Salt water damages 7,000 ha of C. Luzon farms

CITY OF SAN FERNANDO, Pampanga, Philippines—Salt water from Manila Bay has damaged some 7,000 hectares of rice lands in the coastal villages of Pampanga, Bulacan and Bataan in the last five years, forcing farmers to convert more than 1,000 ha of those lands into fish ponds.

Cases of saltwater intrusion in communities at the mouth of the Pampanga River have been steadily occurring during high tides in summer, said Remedios Ongtangco, director of the Bureau of Fisheries and Aquatic Resources (BFAR) in Central Luzon.

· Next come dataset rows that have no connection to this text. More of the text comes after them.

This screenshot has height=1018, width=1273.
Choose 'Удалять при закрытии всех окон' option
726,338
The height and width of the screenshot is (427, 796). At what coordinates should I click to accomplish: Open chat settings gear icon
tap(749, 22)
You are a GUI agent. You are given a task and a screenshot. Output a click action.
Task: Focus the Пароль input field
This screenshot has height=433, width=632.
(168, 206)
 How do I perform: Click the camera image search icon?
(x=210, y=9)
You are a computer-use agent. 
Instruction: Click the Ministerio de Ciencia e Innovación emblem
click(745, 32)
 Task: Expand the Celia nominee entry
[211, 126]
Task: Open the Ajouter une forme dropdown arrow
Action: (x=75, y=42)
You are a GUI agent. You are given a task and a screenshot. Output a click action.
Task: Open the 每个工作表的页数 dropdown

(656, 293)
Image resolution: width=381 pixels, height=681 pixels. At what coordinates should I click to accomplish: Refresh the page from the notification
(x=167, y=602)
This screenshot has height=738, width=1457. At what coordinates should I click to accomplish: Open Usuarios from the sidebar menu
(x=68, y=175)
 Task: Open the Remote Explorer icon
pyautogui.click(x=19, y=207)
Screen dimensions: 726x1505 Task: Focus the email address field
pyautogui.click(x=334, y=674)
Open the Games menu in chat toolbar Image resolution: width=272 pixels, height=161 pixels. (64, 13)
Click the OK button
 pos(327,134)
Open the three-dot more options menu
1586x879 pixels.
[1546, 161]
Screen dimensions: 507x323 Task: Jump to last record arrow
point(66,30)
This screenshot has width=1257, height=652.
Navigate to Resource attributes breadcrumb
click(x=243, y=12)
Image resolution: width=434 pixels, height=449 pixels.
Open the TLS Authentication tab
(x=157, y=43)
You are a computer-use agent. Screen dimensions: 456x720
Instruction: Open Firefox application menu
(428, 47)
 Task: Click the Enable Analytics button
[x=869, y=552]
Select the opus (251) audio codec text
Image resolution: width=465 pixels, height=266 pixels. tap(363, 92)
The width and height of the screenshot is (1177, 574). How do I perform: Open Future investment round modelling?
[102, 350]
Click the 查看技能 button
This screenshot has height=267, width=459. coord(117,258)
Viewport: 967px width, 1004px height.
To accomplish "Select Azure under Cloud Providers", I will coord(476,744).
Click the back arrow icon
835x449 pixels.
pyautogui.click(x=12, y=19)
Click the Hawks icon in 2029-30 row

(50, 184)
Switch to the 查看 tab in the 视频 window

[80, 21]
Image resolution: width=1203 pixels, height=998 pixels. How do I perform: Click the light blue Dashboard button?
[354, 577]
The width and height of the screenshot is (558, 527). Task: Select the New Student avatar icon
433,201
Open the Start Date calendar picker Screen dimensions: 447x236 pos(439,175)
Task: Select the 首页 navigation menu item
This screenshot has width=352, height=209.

“There is sea [level] rise, which is an effect of global warming,” Ongtangco said in a telephone interview on Tuesday.

She said reports indicated that seawater has submerged farmlands in Minalin, Macabebe and Masantol towns in Pampanga; Hagonoy and Calumpit towns in Bulacan; and Hermosa and Orani towns in Bataan.

The cases have become frequent in the last two years and worse when waters from upper Pampanga River and high tide from the Manila Bay meet at the mouth of the river, said Marcelo Lacap Jr., former vice mayor of Masantol and a fish pond owner.

The BFAR has helped farmers cope by developing hatcheries for saltwater tilapia fingerlings.

“Tilapia is a freshwater fish. But these are made to adapt to high levels of saline water,” Ongtangco said.

The Medium-Term Regional Development Plan in Central Luzon targets an increase in agriculture productivity and farming income.